You know you’re clutching at straws when this guy shows up

Despite the academic setting and theme, the enemy color types and lack of three color ‘shards’, the time travel shenanigans, and this, that, and the other things stacked against Phelddagrif appearing in Secrets of Strixhaven, Phelddagrif will appear in the this set.

“Quesitoning P., hasn’t this joke gone on long enough? It was fine last year, but I’m afraid that you’re sinking into a mania, an obsession that was once cute but now is destructive. I’m seeing some thematic resonances between the current story of Jace and his obsessive pursuits and your own.” You may be saying, reader who is so generous and empathetic and caught up on Magic story. Well, that may be true, although I haven’t melted into a puddle of Meditation Realm goo.2 Besides, this time we have a most choice way of Phelddagrif making their way back on the scene.

The How

We have already seen that Wizards is reprising the bonus sheet for Secrets of Strixhaven. The Mystical Archives represents spells a student could find in the Biblioplex.3 It’s an amazing piece of worldbuilding meeting ludonarrative. The actual cards act as instructions on casting these spells; you’ll need these components and it will have this effect. Sometimes it’ll come with some historical commentary on the spell, and it also includes an illustration to help depict what the spell should look like. If your lightning bolt comes out green, you may have cast the spell wrong.
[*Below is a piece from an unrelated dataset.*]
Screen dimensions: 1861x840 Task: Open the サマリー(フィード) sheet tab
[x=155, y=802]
“Stock up” is a funny name for a spell, but spells having names is pretty funny to begin with

The first Mystical Archives included different art and versions in Japanese language boosters, giving credence to how these cards are pages from a spell book. One lightning bolt is depicted in a different way because there were different artist portraying them. They aren’t photographs meant to capture the exact reality, but representations to give the spellcaster an idea of what it should look like. (I suspect that there is an argument with “spell names” and the rules text of these cards, being slight variations in what is written and lost in translation, where one might be able to read these as giving descriptions at having to cast the spell but not giving it a “true name”, just the name the person who is writing the spell book came up with. But I would have to either learn Japanese or sit down with a translator and talk about that to make this argument, which is kind of lost in a silly little blog post about something we all know isn’t really going to happen.)
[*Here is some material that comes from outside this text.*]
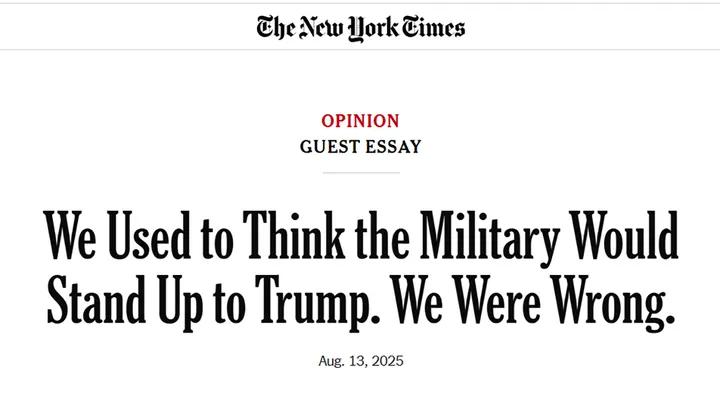The width and height of the screenshot is (720, 405).
Task: Click the word 'The' in the masthead
Action: click(x=276, y=27)
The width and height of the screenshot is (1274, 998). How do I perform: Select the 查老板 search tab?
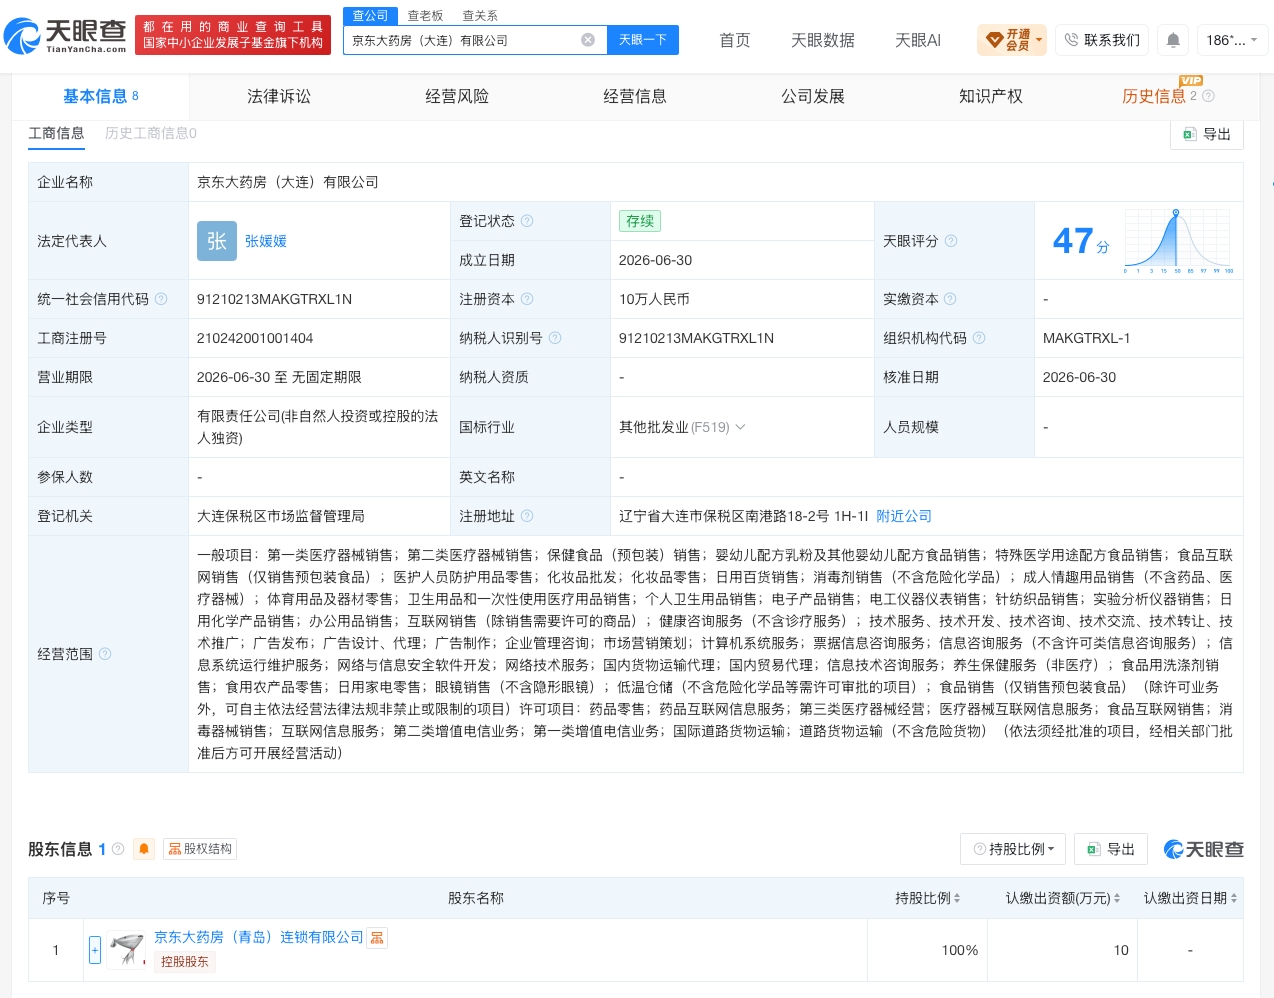pos(425,16)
The game has a fantasy setting because Cats can’t brainstorm in our reality

While the Mystical Archives represents spells that can be cast, they aren’t limited to the generic ones like Lightning Bolt, Duress, and Brainstorm. (the last two of which are hard to imagine as spells, unless your BOSS! is casting them! oh ho ho ho!) A few of them are tied to specific characters, such as Urza’s Rage, Inquisition of Kozilek and Teferi’s Protection, or specific moments or locations in Magic story like Crux of Fate, Approach of the Second Sun and Blue Sun’s Zenith. It seems that, beyond being an instant or sorcery, there are little limitations on what can show up in the Mystical Archives. The cards don’t beat around the bush on this, Teferi appears on Teferi’s Protection, Tezzeret on Tezzeret’s Gambit, and Nicol Bolas on a couple of them.
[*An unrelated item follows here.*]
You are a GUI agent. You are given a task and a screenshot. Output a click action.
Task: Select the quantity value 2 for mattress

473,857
Pictured: Teferi on Teferi’s Protection (by So-Taro)

Given Phelddagrif’s great historical significance not just to Magic history, but the Magic narrative, that Phelddagrif will appear on one of the spells in the Mystical Archive.

The Wrinkle on the Hinge

There is, as there always is, a wrinkle to this plan. The theming of the Mystical Archives is around casting spells and lends itself to spellcasters. While it’s kind of strange that this is Strixhaven’s “thing” and not, just, every plane in a game literally called “Magic”: the Gathering, them are the rules. And many of the characters show on the Mystical Archives are spellcasters, humanoids firing magical bolts or beams of light or energy or whatever you want to call it. Phelddagrif, not being humanoid, has rarely, if ever, been seen casting spells. The card itself does not seem to lend itself to a “spellslinger” strategy.(much to my chagrin, but I’m still trying) 

And yet…4

What better opportunity does Wizards have for Phelddagrif’s return? For their triumphant return? It would be so…unexpected.

I doubt that we’ll see a card where Phelddagrif is spellcasting, but they can be depicted in the art as the object or accident of the spell (along the lines of Divine Gambit or Natural Order. We’ve also seen non-spell-casters casting a spell on Mystical Archive cards with All is Dust; depicting Emrakul, who is not often depicted casting spells, “casting” the board wipe. Heck, we even got the frame on a creature in Dina, Soul Steeper  with the Multiversal Legends bonus sheet from March of the Machines. These examples are few and far between, but they help set precedent to be delightfully surprised by Wizards.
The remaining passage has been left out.